Scientific classification
- Kingdom: Animalia
- Phylum: Chordata
- Class: Actinopterygii
- Order: Acanthuriformes
- Family: Chaetodontidae
- Genus: Chaetodon
- Subgenus: Chaetodon (Discochaetodon)
- Species: C. aureofasciatus
- Binomial name: Chaetodon aureofasciatus Macleay, 1878

= Chaetodon aureofasciatus =

- Genus: Chaetodon
- Species: aureofasciatus
- Authority: Macleay, 1878
- Conservation status: LC

Species of fish

Chaetodon aureofasciatus, the golden butterflyfish, golden-banded butterflyfish, golden-striped butterflyfish or sunburst butterflyfish, is a species of marine ray-finned fish, a butterflyfish belonging to the family Chaetodontidae. This coral eating species is found on shallow reefs in the western Pacific Ocean.

==Description==
Chaetodon aureofasciatus has a whitish body which is cross-hatched with darker lines, creating a purple hue. The caudal, anal, dorsal and pelvic fins are yellow. There is an orange vertical band, edges with black, running through the eyeblack edged orange band through the eyes and just behind the head there is another, thin vertical orange band of the head. The dorsal fin contains 11 spines and 20–22 soft rays, while the anal fin has 3 spines and 17–18 soft rays. This species attains a maximum total length of 12.5 cm.

==Distribution==
Chaetodon aureofasciatusis is found in the south western Pacific Ocean. Its range encompasses northern Australia where it is found from Coral Bay in Western Australia to Moreton Bay in Queensland.
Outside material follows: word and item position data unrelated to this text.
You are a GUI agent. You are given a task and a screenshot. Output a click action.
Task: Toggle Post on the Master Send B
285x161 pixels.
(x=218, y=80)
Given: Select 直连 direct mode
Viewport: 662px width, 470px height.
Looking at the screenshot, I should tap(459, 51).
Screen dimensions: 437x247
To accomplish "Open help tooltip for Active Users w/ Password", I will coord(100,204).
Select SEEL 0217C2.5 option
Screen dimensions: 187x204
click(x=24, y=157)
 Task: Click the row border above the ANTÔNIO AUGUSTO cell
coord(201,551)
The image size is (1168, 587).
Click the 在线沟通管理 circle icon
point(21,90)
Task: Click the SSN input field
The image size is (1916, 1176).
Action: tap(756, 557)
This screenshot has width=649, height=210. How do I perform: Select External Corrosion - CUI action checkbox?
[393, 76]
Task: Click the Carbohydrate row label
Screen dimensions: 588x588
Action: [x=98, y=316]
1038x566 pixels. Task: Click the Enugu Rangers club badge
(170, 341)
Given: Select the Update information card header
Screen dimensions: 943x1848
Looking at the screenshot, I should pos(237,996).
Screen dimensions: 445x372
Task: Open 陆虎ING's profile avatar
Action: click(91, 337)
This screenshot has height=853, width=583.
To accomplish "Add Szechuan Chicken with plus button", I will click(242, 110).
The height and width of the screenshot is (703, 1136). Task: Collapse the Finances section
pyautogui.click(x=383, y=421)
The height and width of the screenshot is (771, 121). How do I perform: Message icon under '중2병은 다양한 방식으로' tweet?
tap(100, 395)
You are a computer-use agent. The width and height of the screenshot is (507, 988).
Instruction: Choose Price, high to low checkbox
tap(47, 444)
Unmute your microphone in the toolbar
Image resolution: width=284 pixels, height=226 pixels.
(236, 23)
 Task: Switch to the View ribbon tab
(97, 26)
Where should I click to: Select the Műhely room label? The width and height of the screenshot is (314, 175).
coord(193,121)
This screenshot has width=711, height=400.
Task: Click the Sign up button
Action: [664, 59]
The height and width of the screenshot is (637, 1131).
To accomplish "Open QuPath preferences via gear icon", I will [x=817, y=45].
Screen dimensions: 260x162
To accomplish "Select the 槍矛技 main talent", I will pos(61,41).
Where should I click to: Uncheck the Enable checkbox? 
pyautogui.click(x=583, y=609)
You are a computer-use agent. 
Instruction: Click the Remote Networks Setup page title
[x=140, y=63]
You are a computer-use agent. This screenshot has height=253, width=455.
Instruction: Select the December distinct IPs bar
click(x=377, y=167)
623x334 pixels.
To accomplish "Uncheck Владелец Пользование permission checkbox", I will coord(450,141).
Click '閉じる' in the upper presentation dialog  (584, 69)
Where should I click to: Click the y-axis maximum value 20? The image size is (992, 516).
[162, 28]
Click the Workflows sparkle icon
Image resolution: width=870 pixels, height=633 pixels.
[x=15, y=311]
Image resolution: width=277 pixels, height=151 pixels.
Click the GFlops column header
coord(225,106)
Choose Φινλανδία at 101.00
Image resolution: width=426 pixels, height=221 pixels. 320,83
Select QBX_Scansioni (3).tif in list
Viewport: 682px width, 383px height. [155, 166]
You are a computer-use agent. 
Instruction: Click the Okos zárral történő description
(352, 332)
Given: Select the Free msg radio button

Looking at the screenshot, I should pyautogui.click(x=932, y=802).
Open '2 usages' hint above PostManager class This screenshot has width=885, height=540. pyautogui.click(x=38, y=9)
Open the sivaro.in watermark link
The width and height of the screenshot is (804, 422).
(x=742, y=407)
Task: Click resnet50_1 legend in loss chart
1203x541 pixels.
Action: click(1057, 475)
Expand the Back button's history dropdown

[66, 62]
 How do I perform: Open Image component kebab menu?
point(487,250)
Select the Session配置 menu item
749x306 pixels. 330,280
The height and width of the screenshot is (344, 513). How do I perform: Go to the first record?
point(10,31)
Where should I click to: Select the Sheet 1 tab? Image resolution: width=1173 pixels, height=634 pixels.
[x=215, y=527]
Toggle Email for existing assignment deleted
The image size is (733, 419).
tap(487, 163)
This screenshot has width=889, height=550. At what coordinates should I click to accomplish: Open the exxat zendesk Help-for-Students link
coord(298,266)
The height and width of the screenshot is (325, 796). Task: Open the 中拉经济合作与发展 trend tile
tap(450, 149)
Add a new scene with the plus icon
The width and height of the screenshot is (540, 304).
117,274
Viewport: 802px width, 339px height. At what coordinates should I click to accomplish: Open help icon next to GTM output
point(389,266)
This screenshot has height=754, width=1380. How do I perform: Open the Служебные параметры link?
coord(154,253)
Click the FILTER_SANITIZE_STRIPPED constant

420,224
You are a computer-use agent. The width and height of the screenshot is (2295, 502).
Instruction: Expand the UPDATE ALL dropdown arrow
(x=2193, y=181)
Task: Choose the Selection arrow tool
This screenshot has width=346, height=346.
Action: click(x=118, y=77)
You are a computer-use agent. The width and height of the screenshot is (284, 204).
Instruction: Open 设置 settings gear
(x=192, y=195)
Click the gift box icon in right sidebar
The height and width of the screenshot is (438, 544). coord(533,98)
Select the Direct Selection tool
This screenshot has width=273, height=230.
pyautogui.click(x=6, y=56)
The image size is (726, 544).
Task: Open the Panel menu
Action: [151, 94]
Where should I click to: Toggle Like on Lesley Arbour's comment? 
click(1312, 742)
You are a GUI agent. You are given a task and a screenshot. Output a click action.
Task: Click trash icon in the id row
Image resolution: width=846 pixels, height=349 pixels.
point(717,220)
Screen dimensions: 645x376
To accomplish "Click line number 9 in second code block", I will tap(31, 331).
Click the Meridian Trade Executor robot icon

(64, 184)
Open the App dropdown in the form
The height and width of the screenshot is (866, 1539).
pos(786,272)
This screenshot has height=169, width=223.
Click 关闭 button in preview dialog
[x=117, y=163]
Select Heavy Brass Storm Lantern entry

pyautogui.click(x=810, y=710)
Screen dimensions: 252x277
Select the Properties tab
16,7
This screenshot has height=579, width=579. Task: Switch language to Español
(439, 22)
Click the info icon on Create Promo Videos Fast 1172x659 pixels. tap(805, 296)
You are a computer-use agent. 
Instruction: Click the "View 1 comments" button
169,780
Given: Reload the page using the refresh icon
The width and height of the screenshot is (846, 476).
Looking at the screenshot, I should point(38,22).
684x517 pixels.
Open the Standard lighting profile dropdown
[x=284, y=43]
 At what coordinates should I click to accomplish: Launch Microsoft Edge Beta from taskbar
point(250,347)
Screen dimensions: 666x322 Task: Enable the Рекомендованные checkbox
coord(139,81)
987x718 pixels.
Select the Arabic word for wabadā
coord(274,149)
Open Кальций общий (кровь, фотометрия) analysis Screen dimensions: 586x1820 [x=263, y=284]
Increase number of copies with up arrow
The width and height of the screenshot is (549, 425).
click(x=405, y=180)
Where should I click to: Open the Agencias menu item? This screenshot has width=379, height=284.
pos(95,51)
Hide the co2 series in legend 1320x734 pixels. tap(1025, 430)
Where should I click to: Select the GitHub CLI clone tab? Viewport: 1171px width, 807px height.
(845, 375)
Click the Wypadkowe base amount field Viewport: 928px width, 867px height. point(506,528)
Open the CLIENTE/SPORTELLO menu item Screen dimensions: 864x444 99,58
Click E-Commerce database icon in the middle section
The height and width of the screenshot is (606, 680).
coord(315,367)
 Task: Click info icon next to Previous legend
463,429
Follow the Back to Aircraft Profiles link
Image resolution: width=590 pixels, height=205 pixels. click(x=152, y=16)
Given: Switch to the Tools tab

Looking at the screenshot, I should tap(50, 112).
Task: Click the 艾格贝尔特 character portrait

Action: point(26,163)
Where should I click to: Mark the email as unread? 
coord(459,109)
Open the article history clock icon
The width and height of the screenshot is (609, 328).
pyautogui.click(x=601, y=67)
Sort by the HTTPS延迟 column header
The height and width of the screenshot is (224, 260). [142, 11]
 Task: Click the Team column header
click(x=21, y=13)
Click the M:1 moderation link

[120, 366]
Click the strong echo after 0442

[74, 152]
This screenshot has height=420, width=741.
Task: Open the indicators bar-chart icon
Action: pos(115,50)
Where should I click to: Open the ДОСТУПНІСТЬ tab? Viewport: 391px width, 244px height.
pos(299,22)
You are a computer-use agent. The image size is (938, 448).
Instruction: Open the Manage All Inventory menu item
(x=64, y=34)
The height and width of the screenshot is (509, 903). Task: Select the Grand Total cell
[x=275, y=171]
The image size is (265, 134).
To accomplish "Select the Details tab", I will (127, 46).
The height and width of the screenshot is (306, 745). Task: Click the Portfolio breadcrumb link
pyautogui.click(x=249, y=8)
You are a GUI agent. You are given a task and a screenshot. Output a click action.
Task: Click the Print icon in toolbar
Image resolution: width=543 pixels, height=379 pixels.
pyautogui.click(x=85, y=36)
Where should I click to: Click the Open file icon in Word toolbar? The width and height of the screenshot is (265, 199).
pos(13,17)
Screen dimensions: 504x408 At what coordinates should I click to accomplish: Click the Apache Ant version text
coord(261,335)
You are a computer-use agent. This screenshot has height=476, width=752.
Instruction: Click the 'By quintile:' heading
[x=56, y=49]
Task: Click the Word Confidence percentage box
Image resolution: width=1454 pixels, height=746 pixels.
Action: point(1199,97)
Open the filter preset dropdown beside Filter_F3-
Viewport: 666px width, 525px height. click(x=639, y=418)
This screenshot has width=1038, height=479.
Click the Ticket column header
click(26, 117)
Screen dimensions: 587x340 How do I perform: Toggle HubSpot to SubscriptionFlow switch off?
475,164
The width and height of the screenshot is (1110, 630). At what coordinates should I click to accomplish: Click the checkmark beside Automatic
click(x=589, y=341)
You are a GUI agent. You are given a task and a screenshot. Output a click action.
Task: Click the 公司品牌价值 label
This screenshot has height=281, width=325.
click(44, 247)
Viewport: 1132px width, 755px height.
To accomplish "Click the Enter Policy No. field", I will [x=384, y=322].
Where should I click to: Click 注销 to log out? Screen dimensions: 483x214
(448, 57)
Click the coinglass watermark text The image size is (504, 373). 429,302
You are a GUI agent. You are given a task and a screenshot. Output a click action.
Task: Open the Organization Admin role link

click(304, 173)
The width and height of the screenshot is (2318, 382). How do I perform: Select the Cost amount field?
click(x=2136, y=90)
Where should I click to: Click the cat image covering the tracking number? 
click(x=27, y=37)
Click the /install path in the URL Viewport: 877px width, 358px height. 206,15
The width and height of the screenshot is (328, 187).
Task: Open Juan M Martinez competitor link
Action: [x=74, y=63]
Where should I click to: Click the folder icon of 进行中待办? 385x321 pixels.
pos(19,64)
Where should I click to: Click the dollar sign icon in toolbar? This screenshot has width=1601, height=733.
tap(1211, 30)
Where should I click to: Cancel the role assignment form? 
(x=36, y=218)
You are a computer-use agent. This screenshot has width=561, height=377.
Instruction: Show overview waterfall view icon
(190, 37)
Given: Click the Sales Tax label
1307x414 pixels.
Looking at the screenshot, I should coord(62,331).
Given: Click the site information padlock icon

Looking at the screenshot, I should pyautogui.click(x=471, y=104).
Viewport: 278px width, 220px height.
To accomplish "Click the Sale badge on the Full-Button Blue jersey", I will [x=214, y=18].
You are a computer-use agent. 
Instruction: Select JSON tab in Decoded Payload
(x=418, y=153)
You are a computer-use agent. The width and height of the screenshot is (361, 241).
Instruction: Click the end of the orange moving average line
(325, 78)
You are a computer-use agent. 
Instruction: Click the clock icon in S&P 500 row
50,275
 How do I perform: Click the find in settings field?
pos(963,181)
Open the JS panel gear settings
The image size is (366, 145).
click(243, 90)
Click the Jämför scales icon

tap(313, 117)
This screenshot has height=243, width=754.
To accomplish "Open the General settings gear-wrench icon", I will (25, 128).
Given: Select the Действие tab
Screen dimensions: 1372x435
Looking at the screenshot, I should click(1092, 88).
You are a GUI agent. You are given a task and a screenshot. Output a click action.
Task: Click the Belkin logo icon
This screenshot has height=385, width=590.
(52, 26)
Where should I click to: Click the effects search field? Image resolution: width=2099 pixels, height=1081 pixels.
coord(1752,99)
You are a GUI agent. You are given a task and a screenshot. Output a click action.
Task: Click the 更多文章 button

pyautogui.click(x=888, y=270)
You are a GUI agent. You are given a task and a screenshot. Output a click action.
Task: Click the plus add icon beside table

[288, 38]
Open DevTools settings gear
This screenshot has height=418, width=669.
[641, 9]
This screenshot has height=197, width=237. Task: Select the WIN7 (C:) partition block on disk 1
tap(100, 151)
It is also found in southern Papua New Guinea.

==Habitat and biology==
Chaetodon aureofasciatus is found on coastal and offshore reefs, frequently on silty coastal reefs, even those near the mouths of rivers and this species is able to withstand high percentages of freshwater. It is found at depths of 1 to 20 m and they are encountered as pairs or in small groups. This species is an obligate corallivore, feeding on coral polyps, but can persist in areas of relatively sparse coral growth. It has been observed that this species has seemingly developed a wide diet than other corallivorous butterflyfishes, possibly in response to coral declines and that this may also account for their move into brackish water.

==Systematics==
Chaetodon aureofasciatus was first formally described in 1878 by the Scottish-Australian politician, naturalist, zoologist, and herpetologist William John Macleay (1820–1891) with the type locality given as Darwin, Northern Territory. This species is a close relative of the eightband butterflyfish (C. octofasciatus) and less close to Rainford's butterflyfish (C. rainfordi). It is probably also closely related to the three-striped butterflyfish (C. tricinctus) and these diverse but always high-bodied species make up the subgenus Discochaetodon, of which C. octofasciatus is the type species. They appear to be close relatives of the subgenus Tetrachaetodon which includes for example the mirror butterflyfish (C. speculum) and together with these would probably go in the proposed genus Megaprotodon if Chaetodon is split up. The golden butterflyfish is known to hybridise with Rainford's butterflyfish.

==Use==
Chaetodon aureofasciatus is occasionally collected for the aquarium trade but it is regarded as difficult to maintain in captivity.